U.S. animal rights activist Ric O’Barry, detained for nearly three weeks after being denied entry to Japan, has been deported from the country, his supporters said Friday.
The star of the Oscar-winning documentary “The Cove” about dolphin killing in a town of Taiji, “has been placed on an airplane and deported from Japan, where he has been incarcerated for 19 days,” said a statement from Dolphin Project, a conservation group he heads.
O’Barry had been fighting for entry into Japan after immigration authorities refused to let him in last month and he was held at the airport until his departure.
Japanese immigration officials cited his past trip to an area he did not report to authorities when visiting Japan last year on a tourist visa, it said.
“It is ironic that they are deporting me to keep me quiet, when they themselves have brought more attention to the dolphin slaughter than ‘The Cove’ movie,” O’Barry said in the statement.
“It breaks my heart to be deported from a country I have grown to love.”
“The Cove,” which won an Academy Award in 2010, drew worldwide attention to the annual dolphin hunt in the small Japanese town of Taiji.
The 76-year-old O’Barry lost more than 10 kg and suffered a minor chest problem during his stay at a “jail-like facility of the Immigration Bureau at Narita Airport, Tokyo,” Dolphin Project lawyer Takashi Takano said in the same statement.
“Mr O’Barry’s visits to ‘The Cove’ in Taiji and his reports on dolphin hunting should be considered a legitimate tourist activity,” Takano said.
“To those who believe Japan is an open and democratic country, it must be shocking to realize this kind of experience can happen here and now.”

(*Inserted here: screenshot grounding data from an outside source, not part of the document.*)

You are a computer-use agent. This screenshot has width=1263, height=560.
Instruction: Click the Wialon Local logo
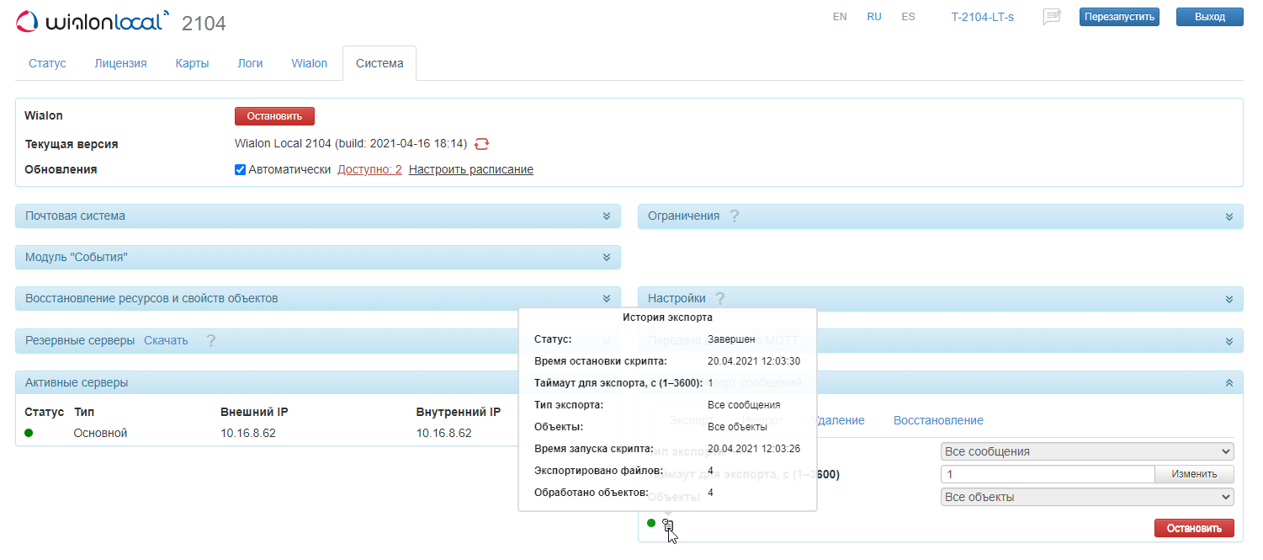(93, 21)
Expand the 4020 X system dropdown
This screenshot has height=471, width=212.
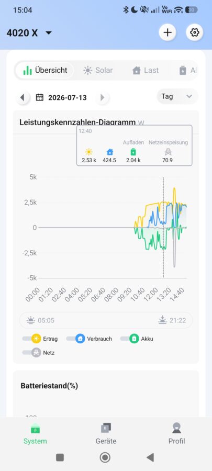[29, 33]
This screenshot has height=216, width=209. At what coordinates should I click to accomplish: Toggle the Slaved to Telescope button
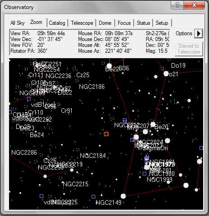pos(189,49)
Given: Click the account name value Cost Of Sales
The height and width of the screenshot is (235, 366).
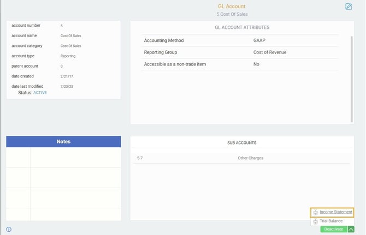Looking at the screenshot, I should (70, 36).
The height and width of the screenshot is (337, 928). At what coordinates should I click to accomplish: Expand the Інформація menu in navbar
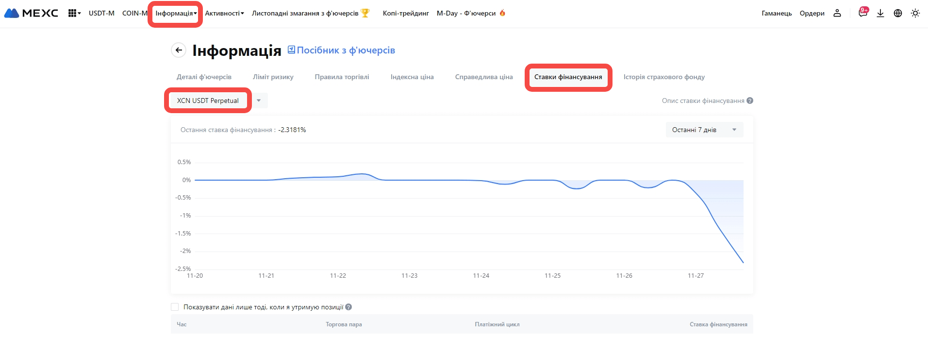[x=176, y=13]
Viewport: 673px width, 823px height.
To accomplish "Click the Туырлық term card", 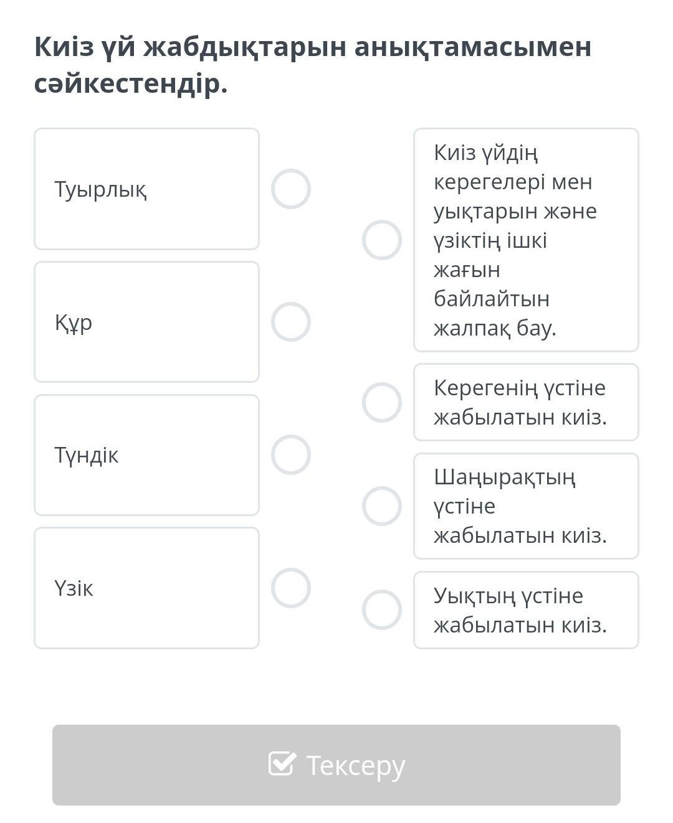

Japanese immigration officials have declined to comment on the incident, as they do not discuss the status of individual cases, and could not be reached after office hours Friday.
The website did not provide details on what time or to where O’Barry, a U.S. citizen, was deported.
O’Barry has bumped up against the Japanese legal system before.
In September he was arrested near Taiji on the eve of the start of the controversial six-month dolphin hunt for allegedly failing to carry his passport after being stopped by police.
He was released the following night.
In recent years, Japanese police have dispatched more officers to Taiji during the hunt in anticipation of possible clashes between locals and activists from conservation group Sea Shepherd.
O’Barry first found fame in the 1960s for catching and training five dolphins for the well-known television series “Flipper,” but he has recently fought against keeping the mammals in captivity.